Gravity Can Lift You Up

From Dave Brigham:

I decelerated so quickly when I saw this building, I'm surprised I didn't get rear-ended. If I'd been in a more populated area, I would have. But since I was in rural Stow, Mass., home to numerous apple orchards and other farms, I was never in danger.

"Gravity Rock," the sign over the door says. Perhaps, like Hanging Rock of literary and film renown, Gravity Rock has some deep, dark story attached to it, I thought. Maybe this little area of Stow is rife with haunting tales of murder and depravity. But why would a church be named after such a place?

I snapped another picture, and told myself that I would look up this place as soon as I got home.

Upon my arrival home, my elation turned to disappointment and then confusion.

Gravity Rock, as it turns out, has no sordid past and doesn't refer to a place in Stow, Rather, it's a company, albeit one that seems a little shady.

There's a listing on LinkedIn for "Gravity Rock Gym" at this address, 4 Marlboro Road, Stow, Mass. Oddly, however, the business type is listed as "Computer Software." I'm guessing somebody living at this address, or a former resident, is trying to figure out his or her life and how to make money.

This building, which was erected in 1898 as the Gleasondale Methodist-Episcopal Church, doesn't seem to know what it is anymore, either.

A Google search brought up a real estate listing indicating it is a single-family home with three bedrooms, two full baths and 5,666 square feet. Also, I found a listing at Pluralism.org that says the building is the Sri Akshar Puroshottam Swaminarayan Hindu Temple, opened in 1990. Another web site says it was opened in 2000.

There's little evidence of anyone living or worshipping there, at least not mid-morning during the week. As always, I'll keep an eye on the place.

Thursday, December 17, 2015

Bring Out Your Dead

From Dave Brigham:

Before visiting the Harvard (Mass.) Center Cemetery, I'd never heard of a hearse house.
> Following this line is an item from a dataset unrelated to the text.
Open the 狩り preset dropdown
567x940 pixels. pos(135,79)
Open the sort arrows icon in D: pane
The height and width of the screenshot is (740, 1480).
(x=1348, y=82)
That's one right up there, built in 1846 to shelter the horse-drawn carriage that hauled coffins to the graveyard.

Right next to the hearse house stands the public vault, which was erected in 1884 as a temporary resting place for residents "when circumstances would not permit immediate burial," according to a sign on the building.

There are so many great headstones and ornamental pieces in this cemetery, but you know me, I always look for the elements that are bent, broken or bowed.

There's plenty of straight-up beauty here, too.

As for the title of this post, it comes from the scene below in "Monty Python and the Holy Grail," one of my favorite movies of all time.

Wednesday, December 9, 2015

Scenes From An Old Shoe Town

From Dave Brigham:

Here are some scenes from Hudson, Mass., a one-time shoe factory town incorporated in 1866.

(Sign on the back of Chubby's Liquors.)

(International Order of Oddfellows Hall.)

(Old railroad right of way, former Boston & Maine line.)

(I believe this building is part of Larkin Custom Millwork, which was formed in 2013 subsequent to the closure of Larkin Lumber after 130 years.)

(Former train bridge, now part of the Assabet River Rail Trail.)

(Awesome old Lincoln.)

(Not sure what this building is, but it's very cool.)

(Back of the very cool building.)

(Detail of the former Hudson Mill building.)

(Old rail and stack at former Hudson Mill building.)